*** Records for this exercise ***
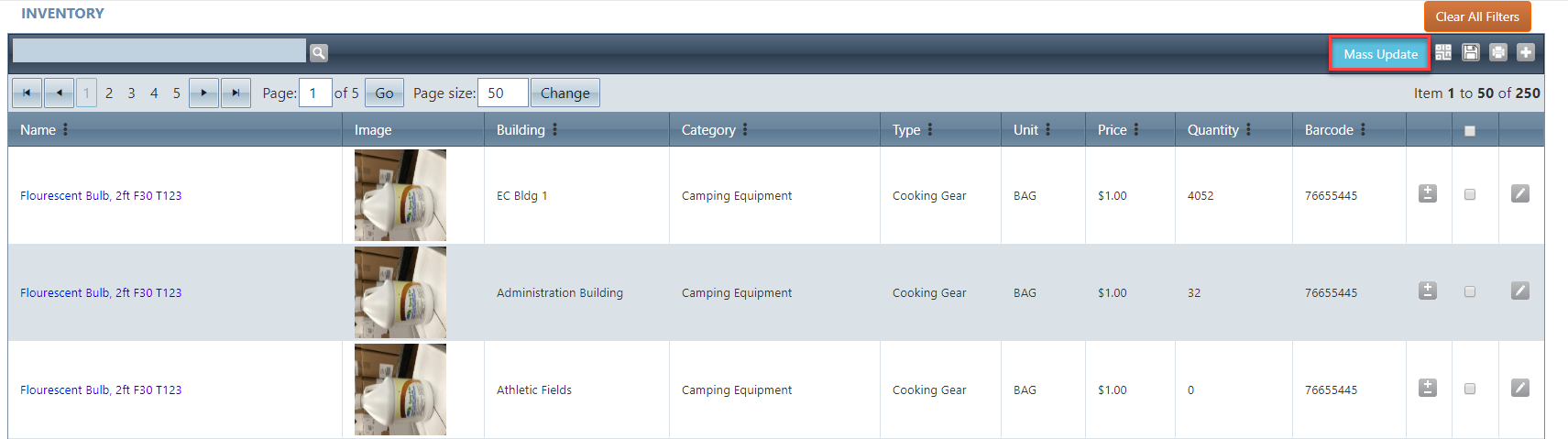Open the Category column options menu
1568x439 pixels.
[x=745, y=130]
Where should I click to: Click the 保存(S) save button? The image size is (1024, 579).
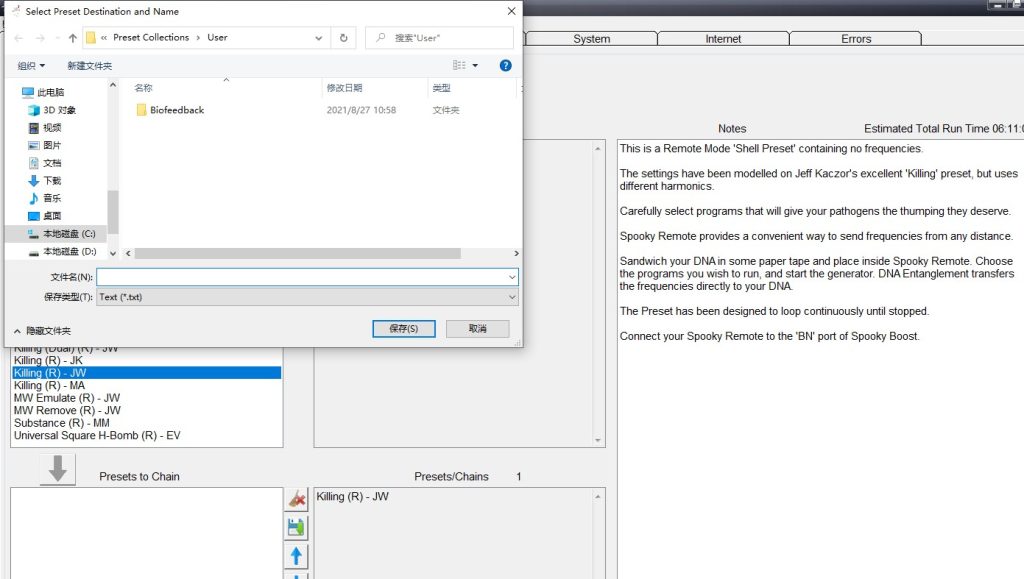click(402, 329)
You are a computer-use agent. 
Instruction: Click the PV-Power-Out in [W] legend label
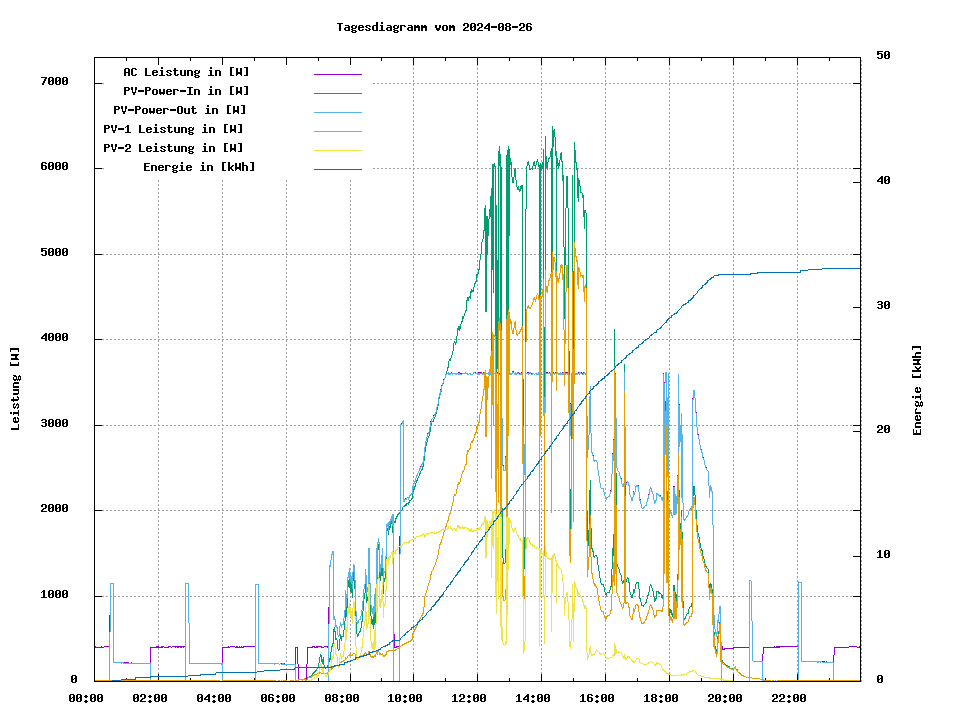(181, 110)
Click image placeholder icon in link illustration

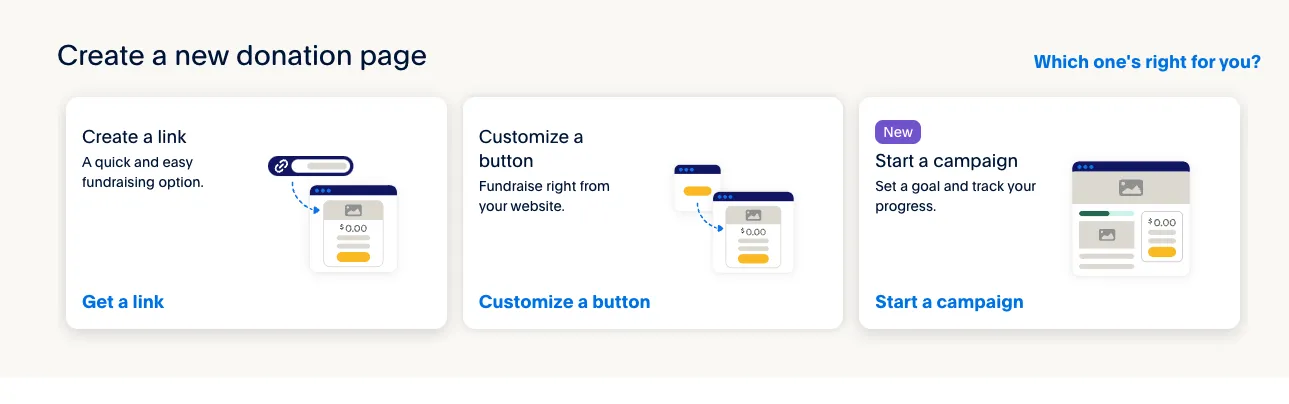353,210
***
*** Records for this exercise ***
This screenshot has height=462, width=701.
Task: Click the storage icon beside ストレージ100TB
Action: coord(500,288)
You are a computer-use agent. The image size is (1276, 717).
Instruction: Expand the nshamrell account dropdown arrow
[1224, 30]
***
*** Records for this exercise ***
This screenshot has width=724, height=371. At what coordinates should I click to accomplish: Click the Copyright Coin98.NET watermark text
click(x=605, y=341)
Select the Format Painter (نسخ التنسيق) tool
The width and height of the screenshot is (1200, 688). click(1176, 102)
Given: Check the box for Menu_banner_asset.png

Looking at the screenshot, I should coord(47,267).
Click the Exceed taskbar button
***
**What to work on**
Report the lines above that have the word "computer" in them.

**Your solution**
You are a computer-use agent. 
You are a computer-use agent. The image size is (1276, 717).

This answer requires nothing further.